## WORK TO COMPLETE
Note on the material below: return exactly the lines from the line that holds "Task: Click the size 9 row label" through the line that holds "Task: Open the Impayée list in sidebar", and leave out each picture.

SOURCE INFORMATION below:

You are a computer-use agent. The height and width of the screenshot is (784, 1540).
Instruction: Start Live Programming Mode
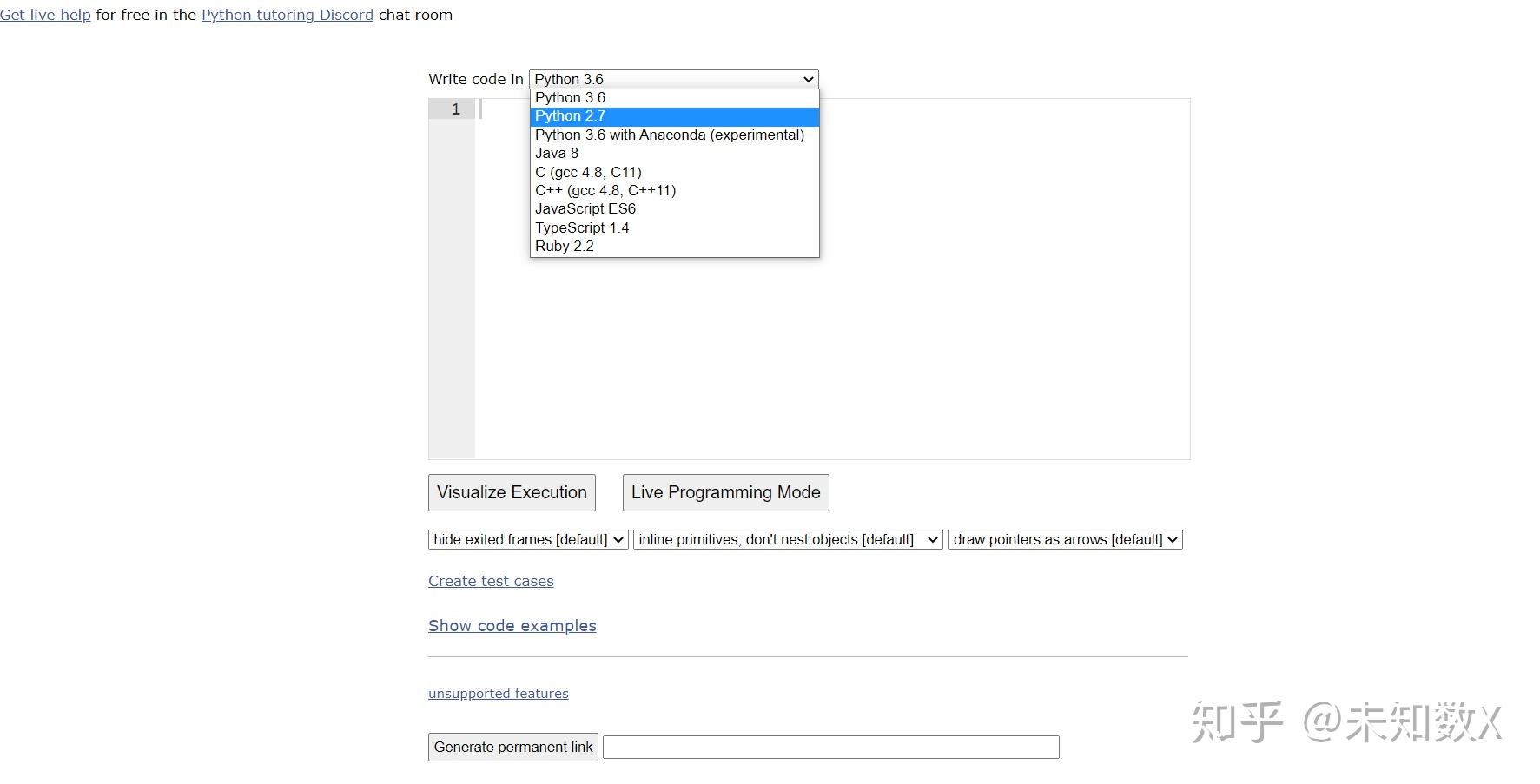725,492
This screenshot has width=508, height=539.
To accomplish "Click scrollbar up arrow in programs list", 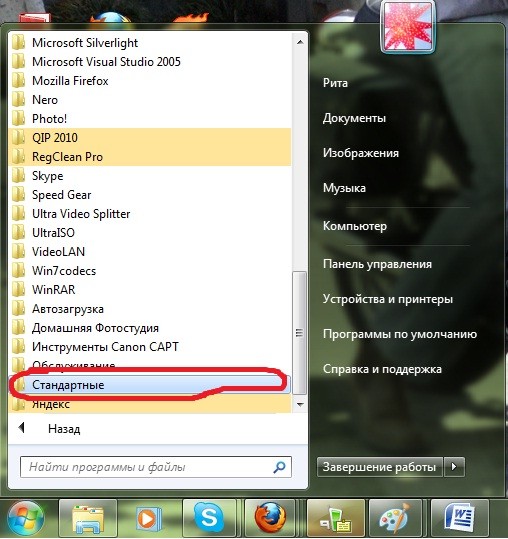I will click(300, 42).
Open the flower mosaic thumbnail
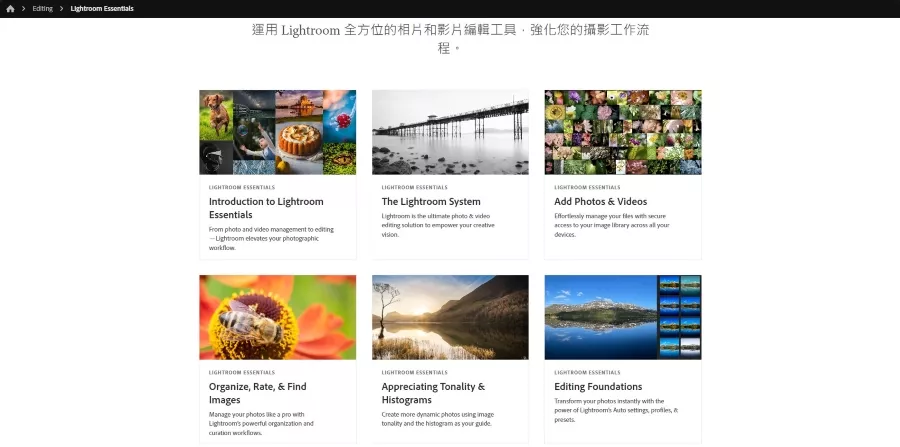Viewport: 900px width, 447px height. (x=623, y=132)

End of SOURCE INFORMATION.
SOURCE INFORMATION below:

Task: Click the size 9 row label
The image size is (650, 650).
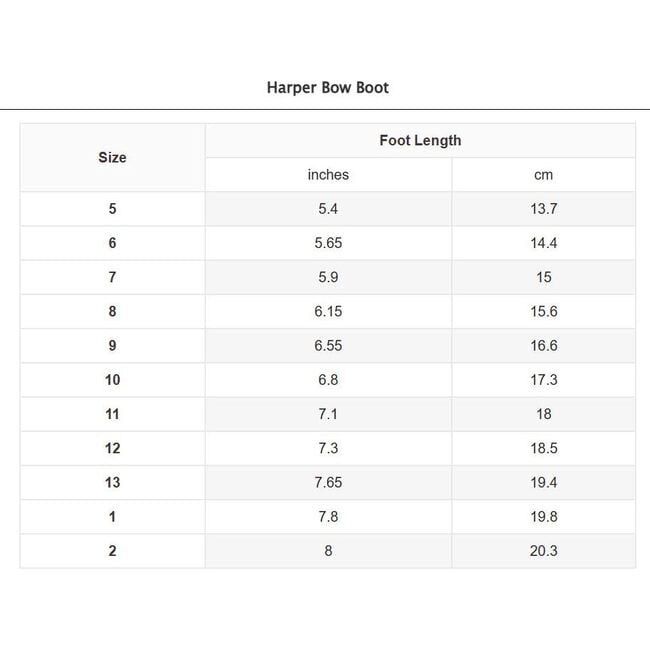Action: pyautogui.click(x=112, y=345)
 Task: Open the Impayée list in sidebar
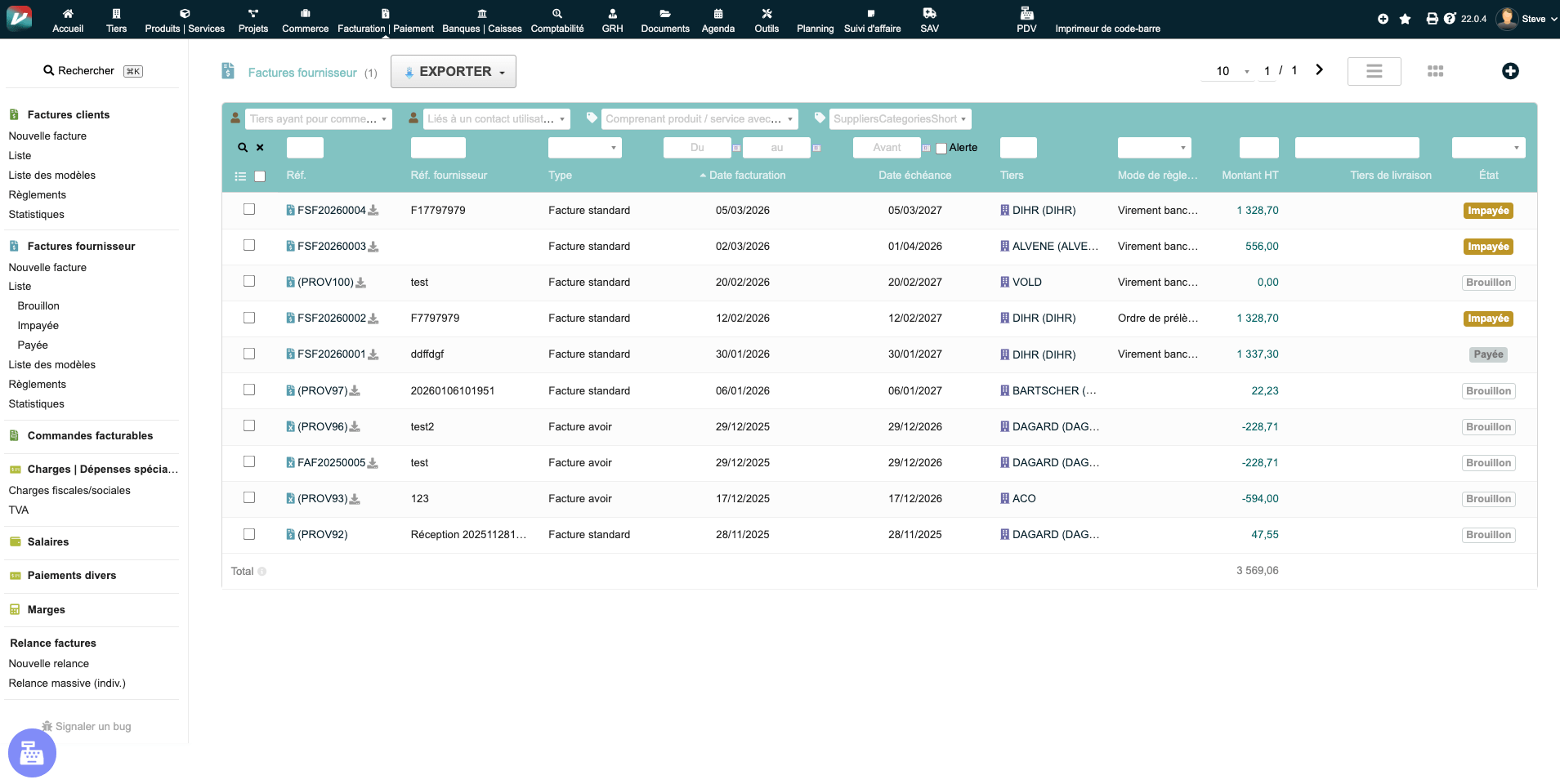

End of SOURCE INFORMATION.

## ANSWER AREA
Task: Click the size 9 row label
The image size is (650, 650).
Action: pyautogui.click(x=112, y=345)
 Task: Open the Impayée list in sidebar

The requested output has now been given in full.